SUPPLIED MATERIAL:
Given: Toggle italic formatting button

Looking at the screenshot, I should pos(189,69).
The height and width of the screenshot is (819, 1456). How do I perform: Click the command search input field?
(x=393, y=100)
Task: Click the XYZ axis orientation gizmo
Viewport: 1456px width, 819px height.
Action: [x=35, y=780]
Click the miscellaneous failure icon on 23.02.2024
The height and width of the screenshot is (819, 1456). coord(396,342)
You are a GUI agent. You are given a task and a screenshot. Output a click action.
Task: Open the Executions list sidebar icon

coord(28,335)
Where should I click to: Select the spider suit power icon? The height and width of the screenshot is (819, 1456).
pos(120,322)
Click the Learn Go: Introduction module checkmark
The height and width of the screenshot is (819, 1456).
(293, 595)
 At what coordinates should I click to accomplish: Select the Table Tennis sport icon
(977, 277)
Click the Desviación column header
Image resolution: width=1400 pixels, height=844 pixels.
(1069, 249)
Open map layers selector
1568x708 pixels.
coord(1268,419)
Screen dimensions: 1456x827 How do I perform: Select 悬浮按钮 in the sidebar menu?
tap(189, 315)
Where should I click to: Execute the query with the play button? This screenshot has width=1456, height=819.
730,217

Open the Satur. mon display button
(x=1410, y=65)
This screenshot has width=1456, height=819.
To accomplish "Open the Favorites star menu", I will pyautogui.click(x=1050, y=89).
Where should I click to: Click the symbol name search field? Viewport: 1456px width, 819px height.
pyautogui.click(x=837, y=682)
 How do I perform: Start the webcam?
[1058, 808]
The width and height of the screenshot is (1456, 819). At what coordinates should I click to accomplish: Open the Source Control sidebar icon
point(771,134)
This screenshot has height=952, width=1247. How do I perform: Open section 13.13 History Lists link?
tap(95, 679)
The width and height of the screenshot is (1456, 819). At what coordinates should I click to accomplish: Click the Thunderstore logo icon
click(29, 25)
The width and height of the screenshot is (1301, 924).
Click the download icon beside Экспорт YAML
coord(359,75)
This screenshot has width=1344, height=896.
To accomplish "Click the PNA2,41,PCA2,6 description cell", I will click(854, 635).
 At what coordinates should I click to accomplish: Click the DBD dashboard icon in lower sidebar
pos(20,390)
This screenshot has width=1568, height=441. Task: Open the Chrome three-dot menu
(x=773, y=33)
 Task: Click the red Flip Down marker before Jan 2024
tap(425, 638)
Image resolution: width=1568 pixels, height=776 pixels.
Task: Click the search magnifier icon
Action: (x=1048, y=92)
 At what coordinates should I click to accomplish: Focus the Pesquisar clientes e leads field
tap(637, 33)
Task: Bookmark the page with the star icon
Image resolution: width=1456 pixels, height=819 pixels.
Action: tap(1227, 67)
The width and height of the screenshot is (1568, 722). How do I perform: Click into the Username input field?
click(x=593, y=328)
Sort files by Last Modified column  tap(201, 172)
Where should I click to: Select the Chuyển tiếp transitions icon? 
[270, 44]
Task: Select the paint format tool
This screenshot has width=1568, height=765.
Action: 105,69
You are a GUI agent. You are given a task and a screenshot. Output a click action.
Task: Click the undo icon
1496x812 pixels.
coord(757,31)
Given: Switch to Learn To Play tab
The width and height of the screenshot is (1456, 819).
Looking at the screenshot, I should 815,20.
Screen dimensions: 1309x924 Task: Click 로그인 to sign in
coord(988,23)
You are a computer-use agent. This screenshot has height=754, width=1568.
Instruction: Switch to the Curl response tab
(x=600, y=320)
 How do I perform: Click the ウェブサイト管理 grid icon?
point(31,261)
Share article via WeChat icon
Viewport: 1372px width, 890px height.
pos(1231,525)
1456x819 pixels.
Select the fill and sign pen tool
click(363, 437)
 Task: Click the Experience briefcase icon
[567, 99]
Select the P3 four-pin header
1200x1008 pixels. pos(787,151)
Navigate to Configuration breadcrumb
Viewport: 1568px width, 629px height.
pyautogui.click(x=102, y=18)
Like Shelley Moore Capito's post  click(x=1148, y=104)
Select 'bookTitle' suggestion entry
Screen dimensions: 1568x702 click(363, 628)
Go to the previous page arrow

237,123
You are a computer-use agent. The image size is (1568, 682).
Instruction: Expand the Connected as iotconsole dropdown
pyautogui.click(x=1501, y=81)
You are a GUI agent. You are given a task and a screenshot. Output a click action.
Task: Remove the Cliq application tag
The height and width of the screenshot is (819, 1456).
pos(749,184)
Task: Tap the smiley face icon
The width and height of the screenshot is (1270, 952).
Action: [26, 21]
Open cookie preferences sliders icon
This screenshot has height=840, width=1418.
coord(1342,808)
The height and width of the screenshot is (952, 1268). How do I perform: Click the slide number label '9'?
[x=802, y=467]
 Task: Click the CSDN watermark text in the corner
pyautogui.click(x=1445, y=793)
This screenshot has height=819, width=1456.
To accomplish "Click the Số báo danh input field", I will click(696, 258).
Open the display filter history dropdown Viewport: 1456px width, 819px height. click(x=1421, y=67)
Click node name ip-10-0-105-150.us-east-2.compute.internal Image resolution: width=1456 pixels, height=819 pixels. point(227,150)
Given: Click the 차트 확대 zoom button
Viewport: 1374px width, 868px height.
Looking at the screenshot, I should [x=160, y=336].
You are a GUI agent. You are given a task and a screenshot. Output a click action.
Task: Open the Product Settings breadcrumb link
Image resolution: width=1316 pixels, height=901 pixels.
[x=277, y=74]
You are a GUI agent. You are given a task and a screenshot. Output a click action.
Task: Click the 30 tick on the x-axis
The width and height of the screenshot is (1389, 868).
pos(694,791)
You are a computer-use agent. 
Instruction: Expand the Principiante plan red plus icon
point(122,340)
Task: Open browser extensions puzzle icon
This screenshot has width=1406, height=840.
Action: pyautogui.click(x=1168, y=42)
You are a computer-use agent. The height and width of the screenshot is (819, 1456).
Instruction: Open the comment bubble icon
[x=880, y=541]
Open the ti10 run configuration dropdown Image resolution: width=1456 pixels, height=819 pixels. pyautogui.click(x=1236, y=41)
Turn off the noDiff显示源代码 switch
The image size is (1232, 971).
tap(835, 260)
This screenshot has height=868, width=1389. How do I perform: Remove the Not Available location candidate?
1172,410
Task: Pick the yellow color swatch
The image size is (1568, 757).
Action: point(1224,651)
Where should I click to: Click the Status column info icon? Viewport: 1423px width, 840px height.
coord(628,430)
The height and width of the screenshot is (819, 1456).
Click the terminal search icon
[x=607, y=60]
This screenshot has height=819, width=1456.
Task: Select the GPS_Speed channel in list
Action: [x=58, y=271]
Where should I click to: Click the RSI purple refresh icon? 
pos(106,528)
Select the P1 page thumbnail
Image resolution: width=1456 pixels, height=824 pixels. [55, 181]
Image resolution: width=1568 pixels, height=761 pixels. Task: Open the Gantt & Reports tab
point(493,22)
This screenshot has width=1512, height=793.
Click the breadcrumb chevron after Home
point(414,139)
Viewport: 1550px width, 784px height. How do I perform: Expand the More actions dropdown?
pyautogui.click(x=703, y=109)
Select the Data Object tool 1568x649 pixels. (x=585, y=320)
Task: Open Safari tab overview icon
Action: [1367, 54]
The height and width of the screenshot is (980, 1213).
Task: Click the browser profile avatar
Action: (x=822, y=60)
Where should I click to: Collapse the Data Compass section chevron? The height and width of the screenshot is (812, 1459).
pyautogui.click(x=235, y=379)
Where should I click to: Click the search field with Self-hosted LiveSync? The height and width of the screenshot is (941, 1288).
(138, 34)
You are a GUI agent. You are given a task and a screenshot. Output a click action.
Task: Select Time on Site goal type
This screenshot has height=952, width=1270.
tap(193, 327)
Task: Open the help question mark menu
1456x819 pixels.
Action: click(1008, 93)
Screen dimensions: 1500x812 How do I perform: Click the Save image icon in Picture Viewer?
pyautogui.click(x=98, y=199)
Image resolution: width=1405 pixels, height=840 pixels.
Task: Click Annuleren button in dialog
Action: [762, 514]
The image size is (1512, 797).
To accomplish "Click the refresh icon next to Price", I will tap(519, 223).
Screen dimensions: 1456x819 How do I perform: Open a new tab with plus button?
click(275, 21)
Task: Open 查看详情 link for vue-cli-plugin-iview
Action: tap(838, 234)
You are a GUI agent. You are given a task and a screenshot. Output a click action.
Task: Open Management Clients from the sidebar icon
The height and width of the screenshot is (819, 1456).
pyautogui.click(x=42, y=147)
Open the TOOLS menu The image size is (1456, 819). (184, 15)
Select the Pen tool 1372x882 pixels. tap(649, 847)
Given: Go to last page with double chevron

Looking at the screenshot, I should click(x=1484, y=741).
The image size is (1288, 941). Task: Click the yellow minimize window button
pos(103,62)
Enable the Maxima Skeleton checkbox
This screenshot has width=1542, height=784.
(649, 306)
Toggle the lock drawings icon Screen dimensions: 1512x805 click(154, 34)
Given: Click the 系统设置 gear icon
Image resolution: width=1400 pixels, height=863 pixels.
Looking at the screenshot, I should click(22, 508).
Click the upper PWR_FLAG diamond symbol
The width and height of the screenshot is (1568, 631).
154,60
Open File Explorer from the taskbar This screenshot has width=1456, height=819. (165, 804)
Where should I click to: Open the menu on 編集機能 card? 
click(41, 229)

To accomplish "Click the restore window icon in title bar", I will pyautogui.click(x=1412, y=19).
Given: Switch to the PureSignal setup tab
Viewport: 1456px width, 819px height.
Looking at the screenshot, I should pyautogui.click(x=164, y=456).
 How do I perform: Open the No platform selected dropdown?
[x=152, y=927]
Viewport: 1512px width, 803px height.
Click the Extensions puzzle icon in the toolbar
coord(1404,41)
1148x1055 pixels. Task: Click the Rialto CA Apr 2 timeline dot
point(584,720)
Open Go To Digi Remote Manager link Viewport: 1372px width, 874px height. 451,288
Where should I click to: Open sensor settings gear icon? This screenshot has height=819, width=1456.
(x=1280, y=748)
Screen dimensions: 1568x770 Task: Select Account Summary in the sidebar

AIM OF THE TASK: What count of lines in the listing contain the word "axis"? Reply with the number only.

SOLUTION TO THIS PROBLEM: 2